**Work to be completed**
Answer these questions using the Evan Craft transcript below.
(a) What did he come to understand about God?
(b) How many concerts were done the first week?
(c) What kind of leadership does he say Bolivia has had?

**Document passage**
+ + + +
Evan Craft: Hey guys, it’s Evan Craft. Um, very happy to be here today and I wanna share a story that really impacted my life. Uh, something that kind of transformed my career, um, and ministry from, you know, really a moment of, of really kind of a, a cycle of anxiety and, and stress to understanding that God is sovereign. And I think that’s really had an impact on my life. When things go wrong, when things are difficult, you know, to really bring peace to me. 

I started traveling around Latin America when I was 24. Right after college, I, I bet everything, everything I had. Um, put, put a thousand dollars on a credit card and I, I went to Columbia, Argentina, and Chile, and we did six concerts, acoustic concerts the, the first week. 500 bucks each just going to churches and trying to pay, you know, I, I pay the hotels, pay the other things, and it, it ended up going really, really well. And by the end of the tour, they invited me back, um, to do Guatemala, Columbia, Argentina, and my life just really went, wild, Um, after that, traveling around Latin America, and I’ve had, I have really great stories and I have really difficult stories and, and moments where, you know, I’m very grateful to not have gone on the beaten path, but to have taken a different road.

And so I’ve been able to go to Bolivia a few times and Bolivia’s an interesting country because, um, they’ve had more of socialist leadership, um, not, and it’s been really hard for them to really actually take advantage of their resources, which means that a lot of people, um, live in poverty and it’s, just a really difficult country. The people are amazing and beautiful and, um, you know, I think God’s doing something there. But when we went, I took a bunch of gringos, Americans that, um, had never lived in Latin America on tour, and it was just um, it was really a big step of faith. Um, every time we would go places because we didn’t, you know, I didn’t know anybody in Bolivia. I, well, you know, I had studied Latin American history in college and knew a, you know, a few of the cities and the capital. Um, but you know, I always had like this vision of what a city looked like in my mind, and I would get there and it was completely different.
+ + + +
**Data extract**

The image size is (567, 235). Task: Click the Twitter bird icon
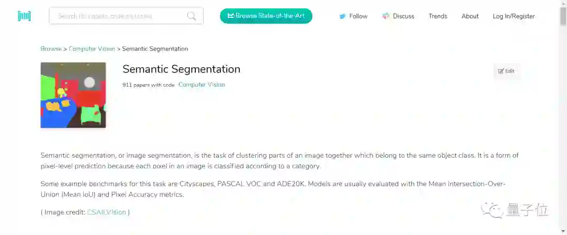point(343,16)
+ + + +
**Finished answer**
(a) That God is sovereign.
(b) Six acoustic concerts.
(c) More of a socialist leadership.